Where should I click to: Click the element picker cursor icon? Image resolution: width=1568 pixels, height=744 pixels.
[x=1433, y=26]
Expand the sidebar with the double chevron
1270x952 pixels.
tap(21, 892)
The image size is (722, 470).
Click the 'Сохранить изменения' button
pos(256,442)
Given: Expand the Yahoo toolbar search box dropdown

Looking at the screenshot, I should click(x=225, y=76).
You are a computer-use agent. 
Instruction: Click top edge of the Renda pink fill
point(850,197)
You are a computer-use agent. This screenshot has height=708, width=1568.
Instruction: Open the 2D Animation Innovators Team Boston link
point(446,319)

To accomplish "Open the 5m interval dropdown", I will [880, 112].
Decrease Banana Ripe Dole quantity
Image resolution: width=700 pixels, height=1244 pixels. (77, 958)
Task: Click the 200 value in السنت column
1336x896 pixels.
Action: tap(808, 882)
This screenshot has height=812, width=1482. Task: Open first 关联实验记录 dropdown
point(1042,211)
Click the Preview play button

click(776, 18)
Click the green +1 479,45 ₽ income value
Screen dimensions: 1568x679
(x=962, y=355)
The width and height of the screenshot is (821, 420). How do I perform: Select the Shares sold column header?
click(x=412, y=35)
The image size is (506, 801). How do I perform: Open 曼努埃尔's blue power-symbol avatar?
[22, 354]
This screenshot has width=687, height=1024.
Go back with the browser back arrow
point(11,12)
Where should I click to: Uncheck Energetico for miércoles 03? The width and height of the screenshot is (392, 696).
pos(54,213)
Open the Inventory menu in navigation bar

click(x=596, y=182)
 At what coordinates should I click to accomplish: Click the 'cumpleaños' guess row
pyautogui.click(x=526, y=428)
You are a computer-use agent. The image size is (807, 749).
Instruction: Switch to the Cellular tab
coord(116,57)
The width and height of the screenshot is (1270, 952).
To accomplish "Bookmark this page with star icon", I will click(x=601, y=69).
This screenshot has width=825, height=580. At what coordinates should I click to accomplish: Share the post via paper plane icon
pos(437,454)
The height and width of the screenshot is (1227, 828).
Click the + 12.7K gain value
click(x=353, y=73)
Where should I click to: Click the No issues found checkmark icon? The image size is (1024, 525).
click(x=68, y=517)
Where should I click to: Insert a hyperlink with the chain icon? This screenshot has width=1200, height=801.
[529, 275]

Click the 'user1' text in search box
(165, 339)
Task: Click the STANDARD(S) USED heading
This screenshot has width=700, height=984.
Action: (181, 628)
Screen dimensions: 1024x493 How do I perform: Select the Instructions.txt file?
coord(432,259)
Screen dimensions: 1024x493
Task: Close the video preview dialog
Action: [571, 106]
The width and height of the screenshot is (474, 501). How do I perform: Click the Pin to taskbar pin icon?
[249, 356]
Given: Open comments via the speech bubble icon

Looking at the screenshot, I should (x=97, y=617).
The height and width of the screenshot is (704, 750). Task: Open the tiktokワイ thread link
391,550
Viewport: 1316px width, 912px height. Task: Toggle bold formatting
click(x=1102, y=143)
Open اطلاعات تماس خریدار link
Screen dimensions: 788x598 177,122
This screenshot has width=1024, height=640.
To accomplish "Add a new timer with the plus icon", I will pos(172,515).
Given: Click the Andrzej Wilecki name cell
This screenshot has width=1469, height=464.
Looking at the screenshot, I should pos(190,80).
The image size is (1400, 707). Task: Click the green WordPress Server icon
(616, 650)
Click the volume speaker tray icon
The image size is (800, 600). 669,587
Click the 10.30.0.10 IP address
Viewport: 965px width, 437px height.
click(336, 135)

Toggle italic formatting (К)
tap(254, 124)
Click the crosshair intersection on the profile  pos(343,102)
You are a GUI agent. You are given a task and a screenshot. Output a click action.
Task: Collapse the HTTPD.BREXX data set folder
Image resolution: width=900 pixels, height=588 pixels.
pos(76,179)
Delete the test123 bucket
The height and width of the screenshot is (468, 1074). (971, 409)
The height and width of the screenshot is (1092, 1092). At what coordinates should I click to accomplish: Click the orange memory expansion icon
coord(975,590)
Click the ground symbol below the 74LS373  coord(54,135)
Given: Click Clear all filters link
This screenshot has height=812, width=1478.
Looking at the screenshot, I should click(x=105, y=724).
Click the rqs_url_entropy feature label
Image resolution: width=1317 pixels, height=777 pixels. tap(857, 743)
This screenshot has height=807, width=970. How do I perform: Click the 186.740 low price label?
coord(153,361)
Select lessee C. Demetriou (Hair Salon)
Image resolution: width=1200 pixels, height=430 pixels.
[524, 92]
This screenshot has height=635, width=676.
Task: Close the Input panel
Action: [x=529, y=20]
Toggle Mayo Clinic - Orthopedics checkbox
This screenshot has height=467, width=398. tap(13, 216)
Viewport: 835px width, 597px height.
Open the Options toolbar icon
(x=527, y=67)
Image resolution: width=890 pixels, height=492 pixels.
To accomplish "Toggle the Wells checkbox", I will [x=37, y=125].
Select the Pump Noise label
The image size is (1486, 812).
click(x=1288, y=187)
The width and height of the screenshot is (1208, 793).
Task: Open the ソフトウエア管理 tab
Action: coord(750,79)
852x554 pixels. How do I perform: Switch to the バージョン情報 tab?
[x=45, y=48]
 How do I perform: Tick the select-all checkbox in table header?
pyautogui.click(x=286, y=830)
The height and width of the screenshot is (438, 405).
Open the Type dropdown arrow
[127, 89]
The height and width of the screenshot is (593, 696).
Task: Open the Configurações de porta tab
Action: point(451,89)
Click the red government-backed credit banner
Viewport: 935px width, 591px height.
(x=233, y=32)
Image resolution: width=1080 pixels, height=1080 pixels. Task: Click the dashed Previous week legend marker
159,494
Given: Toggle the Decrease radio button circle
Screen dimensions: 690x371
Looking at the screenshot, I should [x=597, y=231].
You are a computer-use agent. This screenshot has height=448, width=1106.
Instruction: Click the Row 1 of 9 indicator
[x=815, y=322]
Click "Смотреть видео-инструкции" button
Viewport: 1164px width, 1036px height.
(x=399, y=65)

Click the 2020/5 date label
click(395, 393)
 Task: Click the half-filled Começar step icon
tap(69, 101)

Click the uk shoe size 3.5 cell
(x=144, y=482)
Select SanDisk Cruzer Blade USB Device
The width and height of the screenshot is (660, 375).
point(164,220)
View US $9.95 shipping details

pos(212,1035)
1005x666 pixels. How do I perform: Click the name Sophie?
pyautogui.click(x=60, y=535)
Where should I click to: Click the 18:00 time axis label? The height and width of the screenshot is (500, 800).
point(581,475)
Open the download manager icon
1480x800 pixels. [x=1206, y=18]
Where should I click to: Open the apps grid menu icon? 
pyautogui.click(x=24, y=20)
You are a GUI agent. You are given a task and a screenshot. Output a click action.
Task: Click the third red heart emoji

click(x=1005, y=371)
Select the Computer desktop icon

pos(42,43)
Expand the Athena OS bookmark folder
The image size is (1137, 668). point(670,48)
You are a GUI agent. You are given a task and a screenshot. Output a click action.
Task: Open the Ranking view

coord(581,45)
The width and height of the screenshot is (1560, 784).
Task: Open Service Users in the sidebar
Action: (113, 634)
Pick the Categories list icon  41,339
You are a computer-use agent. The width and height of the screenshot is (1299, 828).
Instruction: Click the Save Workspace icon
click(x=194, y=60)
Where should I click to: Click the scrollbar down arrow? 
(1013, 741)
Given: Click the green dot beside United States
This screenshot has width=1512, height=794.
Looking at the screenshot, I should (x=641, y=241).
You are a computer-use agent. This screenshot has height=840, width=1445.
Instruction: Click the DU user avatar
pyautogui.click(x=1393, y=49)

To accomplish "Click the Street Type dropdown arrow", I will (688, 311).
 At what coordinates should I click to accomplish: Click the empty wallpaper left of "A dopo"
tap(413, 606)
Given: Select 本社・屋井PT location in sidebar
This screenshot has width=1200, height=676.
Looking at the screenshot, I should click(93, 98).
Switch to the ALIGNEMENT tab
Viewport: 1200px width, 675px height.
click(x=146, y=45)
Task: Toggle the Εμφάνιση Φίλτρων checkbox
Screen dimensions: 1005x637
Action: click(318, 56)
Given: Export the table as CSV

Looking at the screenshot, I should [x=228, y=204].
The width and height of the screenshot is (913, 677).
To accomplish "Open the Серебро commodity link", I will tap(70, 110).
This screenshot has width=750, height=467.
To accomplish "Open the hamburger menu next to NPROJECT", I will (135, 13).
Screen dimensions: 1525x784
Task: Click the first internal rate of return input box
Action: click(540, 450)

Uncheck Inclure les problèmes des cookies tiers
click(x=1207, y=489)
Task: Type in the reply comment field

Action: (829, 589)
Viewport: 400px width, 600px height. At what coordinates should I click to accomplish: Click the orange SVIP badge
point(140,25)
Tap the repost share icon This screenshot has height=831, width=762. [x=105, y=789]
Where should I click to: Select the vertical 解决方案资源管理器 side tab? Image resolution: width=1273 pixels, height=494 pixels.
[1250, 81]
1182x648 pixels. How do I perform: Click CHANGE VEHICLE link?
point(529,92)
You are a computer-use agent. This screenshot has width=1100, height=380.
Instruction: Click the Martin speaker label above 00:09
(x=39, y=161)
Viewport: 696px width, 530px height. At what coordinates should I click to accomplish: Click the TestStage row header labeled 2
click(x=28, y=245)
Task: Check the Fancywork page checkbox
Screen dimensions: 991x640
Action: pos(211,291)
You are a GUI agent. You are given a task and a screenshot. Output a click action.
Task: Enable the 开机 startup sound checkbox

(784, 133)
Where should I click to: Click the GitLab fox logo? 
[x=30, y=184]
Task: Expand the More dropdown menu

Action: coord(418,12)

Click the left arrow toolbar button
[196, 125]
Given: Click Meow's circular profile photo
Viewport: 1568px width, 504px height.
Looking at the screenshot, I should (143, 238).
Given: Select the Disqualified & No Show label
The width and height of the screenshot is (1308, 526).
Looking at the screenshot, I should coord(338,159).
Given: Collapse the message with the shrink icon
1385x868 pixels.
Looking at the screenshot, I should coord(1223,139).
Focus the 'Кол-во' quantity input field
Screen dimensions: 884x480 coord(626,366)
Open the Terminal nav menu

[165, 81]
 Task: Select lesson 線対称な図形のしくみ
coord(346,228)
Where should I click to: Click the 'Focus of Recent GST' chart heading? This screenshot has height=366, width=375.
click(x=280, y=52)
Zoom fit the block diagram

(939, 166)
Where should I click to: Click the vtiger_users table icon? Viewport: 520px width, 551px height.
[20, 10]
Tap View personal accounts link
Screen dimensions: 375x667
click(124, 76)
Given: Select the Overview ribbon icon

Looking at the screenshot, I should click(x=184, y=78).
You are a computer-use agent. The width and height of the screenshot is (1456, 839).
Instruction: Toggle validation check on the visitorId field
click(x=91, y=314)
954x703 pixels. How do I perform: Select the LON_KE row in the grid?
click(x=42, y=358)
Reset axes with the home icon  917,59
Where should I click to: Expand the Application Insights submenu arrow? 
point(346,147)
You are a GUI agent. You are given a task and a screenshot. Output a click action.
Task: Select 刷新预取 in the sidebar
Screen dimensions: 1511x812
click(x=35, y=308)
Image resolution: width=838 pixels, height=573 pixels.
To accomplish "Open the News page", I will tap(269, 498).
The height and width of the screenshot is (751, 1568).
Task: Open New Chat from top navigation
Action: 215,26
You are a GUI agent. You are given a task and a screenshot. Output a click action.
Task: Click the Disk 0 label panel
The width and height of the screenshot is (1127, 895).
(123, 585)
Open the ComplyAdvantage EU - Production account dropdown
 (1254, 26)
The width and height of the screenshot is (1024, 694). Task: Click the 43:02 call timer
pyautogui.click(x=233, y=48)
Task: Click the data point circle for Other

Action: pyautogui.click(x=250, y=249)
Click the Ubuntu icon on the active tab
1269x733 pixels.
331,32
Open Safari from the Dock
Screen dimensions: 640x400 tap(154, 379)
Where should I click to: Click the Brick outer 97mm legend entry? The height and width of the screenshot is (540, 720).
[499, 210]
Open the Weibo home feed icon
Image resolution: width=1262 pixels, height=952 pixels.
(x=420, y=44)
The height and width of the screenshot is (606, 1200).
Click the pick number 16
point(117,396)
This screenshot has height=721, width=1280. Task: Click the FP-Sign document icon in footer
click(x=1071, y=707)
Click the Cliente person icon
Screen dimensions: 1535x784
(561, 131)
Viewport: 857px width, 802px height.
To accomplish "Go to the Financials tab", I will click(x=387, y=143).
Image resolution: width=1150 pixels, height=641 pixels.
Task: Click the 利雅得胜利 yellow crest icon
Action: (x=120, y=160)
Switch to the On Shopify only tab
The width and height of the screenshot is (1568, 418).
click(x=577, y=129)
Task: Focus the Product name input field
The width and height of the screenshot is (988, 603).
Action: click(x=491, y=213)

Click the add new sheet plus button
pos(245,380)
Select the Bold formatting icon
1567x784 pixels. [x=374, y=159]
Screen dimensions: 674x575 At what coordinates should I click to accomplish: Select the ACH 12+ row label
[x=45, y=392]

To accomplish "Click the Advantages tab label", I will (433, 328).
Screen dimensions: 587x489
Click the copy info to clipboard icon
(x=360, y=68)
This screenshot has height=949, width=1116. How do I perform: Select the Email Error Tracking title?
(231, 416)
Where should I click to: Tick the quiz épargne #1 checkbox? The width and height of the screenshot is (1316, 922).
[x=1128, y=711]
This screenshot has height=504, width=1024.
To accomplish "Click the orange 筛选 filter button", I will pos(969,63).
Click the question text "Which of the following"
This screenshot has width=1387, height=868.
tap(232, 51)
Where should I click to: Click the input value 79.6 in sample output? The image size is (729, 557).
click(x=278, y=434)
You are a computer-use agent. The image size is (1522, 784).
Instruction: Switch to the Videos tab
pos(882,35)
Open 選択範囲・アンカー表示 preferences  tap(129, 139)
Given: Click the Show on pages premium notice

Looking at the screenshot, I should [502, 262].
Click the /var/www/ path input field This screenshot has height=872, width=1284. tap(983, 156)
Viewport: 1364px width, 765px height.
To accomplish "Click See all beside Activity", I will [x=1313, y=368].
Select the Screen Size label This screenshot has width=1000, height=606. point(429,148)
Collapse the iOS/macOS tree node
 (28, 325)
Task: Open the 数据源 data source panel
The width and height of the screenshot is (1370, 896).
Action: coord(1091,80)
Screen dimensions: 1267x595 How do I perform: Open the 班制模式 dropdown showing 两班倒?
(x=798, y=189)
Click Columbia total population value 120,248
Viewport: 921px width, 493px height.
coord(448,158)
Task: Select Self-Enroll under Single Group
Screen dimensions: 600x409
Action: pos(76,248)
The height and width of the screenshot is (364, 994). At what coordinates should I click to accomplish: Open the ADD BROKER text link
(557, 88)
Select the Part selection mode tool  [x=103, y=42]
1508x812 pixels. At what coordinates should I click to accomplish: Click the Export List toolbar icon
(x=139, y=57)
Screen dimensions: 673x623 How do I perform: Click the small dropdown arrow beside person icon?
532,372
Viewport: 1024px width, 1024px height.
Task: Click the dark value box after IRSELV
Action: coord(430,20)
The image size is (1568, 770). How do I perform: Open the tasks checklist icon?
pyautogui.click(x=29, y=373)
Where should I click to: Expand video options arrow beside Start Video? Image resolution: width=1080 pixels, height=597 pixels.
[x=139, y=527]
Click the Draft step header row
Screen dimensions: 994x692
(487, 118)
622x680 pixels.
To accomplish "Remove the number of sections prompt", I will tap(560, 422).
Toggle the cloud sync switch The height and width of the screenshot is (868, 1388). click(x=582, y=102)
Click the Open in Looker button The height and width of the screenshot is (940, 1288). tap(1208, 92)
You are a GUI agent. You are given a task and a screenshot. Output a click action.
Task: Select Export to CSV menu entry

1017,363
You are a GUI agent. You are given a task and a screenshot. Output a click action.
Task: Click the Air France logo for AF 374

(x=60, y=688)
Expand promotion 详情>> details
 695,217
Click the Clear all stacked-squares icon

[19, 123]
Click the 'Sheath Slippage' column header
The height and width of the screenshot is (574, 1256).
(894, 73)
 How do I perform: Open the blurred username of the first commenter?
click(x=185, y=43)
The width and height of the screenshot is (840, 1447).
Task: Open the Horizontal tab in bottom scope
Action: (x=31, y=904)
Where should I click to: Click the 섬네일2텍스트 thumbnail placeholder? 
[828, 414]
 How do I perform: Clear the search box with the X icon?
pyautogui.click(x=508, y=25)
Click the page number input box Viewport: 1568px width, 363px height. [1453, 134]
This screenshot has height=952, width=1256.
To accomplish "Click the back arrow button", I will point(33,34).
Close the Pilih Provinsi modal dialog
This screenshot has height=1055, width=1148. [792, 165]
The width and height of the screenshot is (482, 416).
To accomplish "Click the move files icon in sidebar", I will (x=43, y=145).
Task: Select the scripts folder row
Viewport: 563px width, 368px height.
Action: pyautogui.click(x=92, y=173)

### WHAT THE TASK REQUIRES
Lay out everything in the listing above, from the line containing "Where should I click to: Click the 18:00" down to the line containing "Pick the Categories", as a Markdown table with the columns Row and Line. Number each line in Row, and leave out blank lines.

### EXERCISE OUTPUT
| Row | Line |
|---|---|
| 1 | Where should I click to: Click the 18:00 time axis label? The height and width of the screenshot is (500, 800). |
| 2 | point(581,475) |
| 3 | Open the download manager icon |
| 4 | 1480x800 pixels. [x=1206, y=18] |
| 5 | Where should I click to: Open the apps grid menu icon?  |
| 6 | pyautogui.click(x=24, y=20) |
| 7 | You are a GUI agent. You are given a task and a screenshot. Output a click action. |
| 8 | Task: Click the third red heart emoji |
| 9 | click(x=1005, y=371) |
| 10 | Select the Computer desktop icon |
| 11 | pos(42,43) |
| 12 | Expand the Athena OS bookmark folder |
| 13 | The image size is (1137, 668). point(670,48) |
| 14 | You are a GUI agent. You are given a task and a screenshot. Output a click action. |
| 15 | Task: Open the Ranking view |
| 16 | coord(581,45) |
| 17 | The width and height of the screenshot is (1560, 784). |
| 18 | Task: Open Service Users in the sidebar |
| 19 | Action: (113, 634) |
| 20 | Pick the Categories list icon  41,339 |